* Begin Extract *

Migrate remote clusters from certificate to API key authentication

edit

Migrate remote clusters from certificate to API key authentication

edit

The API key based security model for remote clusters offers administrators more fine-grained access controls compared to the TLS certificate based security model. For that reason, you may want to migrate from the certificate based security model to the API key based model.

While it is possible to migrate by defining a new remote cluster connection, using a new alias, this has several downsides:

  • For cross-cluster replication, it’s not possible to change the leader cluster alias for existing tasks. As a result, with a new remote cluster, follower indices would need to be re-created from scratch.

* End Extract *

▶ **Exercise tasks**:
1. Reproduce the passage of the migration text starting at "While it is" and ending at "re-created from scratch.".
2. Answer these questions from the migration text:
(a) Which security model offers administrators more fine-grained access controls?
(b) For cross-cluster replication, what cannot be changed for existing tasks?
(c) With a new remote cluster, what would need to be re-created from scratch?

* Begin Extracted information *

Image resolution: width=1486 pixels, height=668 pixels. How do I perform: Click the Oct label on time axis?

* End Extracted information *
* Begin Extracted information *

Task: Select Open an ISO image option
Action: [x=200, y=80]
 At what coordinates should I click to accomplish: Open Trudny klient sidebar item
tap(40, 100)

* End Extracted information *

▶ **Task responses**:
1.
While it is possible to migrate by defining a new remote cluster connection, using a new alias, this has several downsides:

  • For cross-cluster replication, it’s not possible to change the leader cluster alias for existing tasks. As a result, with a new remote cluster, follower indices would need to be re-created from scratch.

2.
(a) The API key based security model.
(b) The leader cluster alias.
(c) Follower indices.